Medical marijuana can now be purchased legally in North Carolina, with the Eastern Band of Cherokee Indians opening its long-planned dispensary on tribal land this weekend.
Hundreds of people, many with medical patient cards approved to purchase items, celebrated the historic opening of the Great Smoky Cannabis Co. on Saturday on the eastern strip land known as the Qualla Boundary, reported the Asheville Citizen-Times. Saturday was April 20, also known as “Day 420,” or the annual Marijuana Celebration Day.
The ceremony marks the latest liberalization of marijuana rules by the tribe, which in 2021 decriminalized possession of small amounts of marijuana on its 89 square miles (231 square kilometers) of land in the Blue Ridge Mountains. The tribe also formed a medical marijuana system that included a business created by the tribe to grow cannabis and sell it, reaping financial rewards for tribal members and helping those suffering from health problems.

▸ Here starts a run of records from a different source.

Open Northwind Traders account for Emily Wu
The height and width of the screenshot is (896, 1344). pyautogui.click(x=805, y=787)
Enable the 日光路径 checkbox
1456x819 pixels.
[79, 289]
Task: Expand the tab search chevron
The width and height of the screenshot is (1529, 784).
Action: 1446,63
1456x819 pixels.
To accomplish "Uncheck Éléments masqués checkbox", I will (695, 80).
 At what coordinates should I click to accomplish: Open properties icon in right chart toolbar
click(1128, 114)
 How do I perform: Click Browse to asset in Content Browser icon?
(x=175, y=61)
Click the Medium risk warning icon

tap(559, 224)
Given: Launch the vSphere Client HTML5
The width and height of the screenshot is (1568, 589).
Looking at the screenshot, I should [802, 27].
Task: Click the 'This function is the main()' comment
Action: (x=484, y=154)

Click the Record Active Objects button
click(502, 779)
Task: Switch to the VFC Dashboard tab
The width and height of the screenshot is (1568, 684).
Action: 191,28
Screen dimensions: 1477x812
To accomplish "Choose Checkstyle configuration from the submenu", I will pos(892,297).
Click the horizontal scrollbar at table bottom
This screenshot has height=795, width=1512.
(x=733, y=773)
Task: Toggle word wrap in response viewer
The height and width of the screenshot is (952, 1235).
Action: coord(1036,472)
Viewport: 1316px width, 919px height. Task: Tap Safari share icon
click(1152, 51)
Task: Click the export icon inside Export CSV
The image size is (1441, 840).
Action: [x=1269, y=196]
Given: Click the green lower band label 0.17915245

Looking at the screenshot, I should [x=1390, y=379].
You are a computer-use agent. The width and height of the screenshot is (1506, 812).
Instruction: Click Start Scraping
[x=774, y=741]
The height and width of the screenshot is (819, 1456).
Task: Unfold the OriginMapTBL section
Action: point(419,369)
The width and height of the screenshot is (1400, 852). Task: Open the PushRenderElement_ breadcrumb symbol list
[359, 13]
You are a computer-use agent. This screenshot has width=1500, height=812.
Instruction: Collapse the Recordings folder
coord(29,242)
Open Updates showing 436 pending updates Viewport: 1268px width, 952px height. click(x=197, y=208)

“This project will forever change the trajectory of their lives,” Forrest Parker, chief executive officer of Qualla Enterprises, the tribal corporation that runs the dispensary, said during the opening ceremony. “It will be a conduit to generations of unprecedented social, economic and spiritual growth. »
The Eastern Band, which has about 14,000 members, can adopt rules allowing cannabis as a sovereign nation and federally recognized tribe. Marijuana use remains illegal in the rest of North Carolina. Still, Republican U.S. Senators Thom Tillis and Ted Budd have raised concerns with federal and state law enforcement about whether drug laws would continue to be enforced in light of the dispensary. A statewide medical marijuana bill has been considered in recent years by the North Carolina General Assembly.
Adults at least 21 years of age with a tribal medical cannabis patient card or an approved out-of-state medical marijuana card may purchase items from Great Smoky Cannabis Co.
The scale of marijuana sales could become much greater. In a referendum last September, a majority of Eastern Strip voters supported adult recreational use of marijuana on tribal lands. The question also asked whether voters supported the tribal council in developing legislation to regulate such a market.
The Charlotte Observer reported that an adult-use ordinance could be finalized in June, citing council member Boyd Owle.
“Let’s get this straight before we publish it. But we’re on the right track,” Owle said after a council work session on the ordinance earlier this month.
The dispensary could generate more than $200 million in gross sales revenue in its first year if it were limited to medical patients, compared to $385 million if the product was available to all adult users, according to figures from Qualla Enterprises published before last year’s adult use referendum.
At Saturday’s ceremony, tribal translator Myrtle Driver Johnson purchased the first medical marijuana in a transaction conducted in English and Cherokee. She said she named and translated the different varieties of cannabis into Cherokee.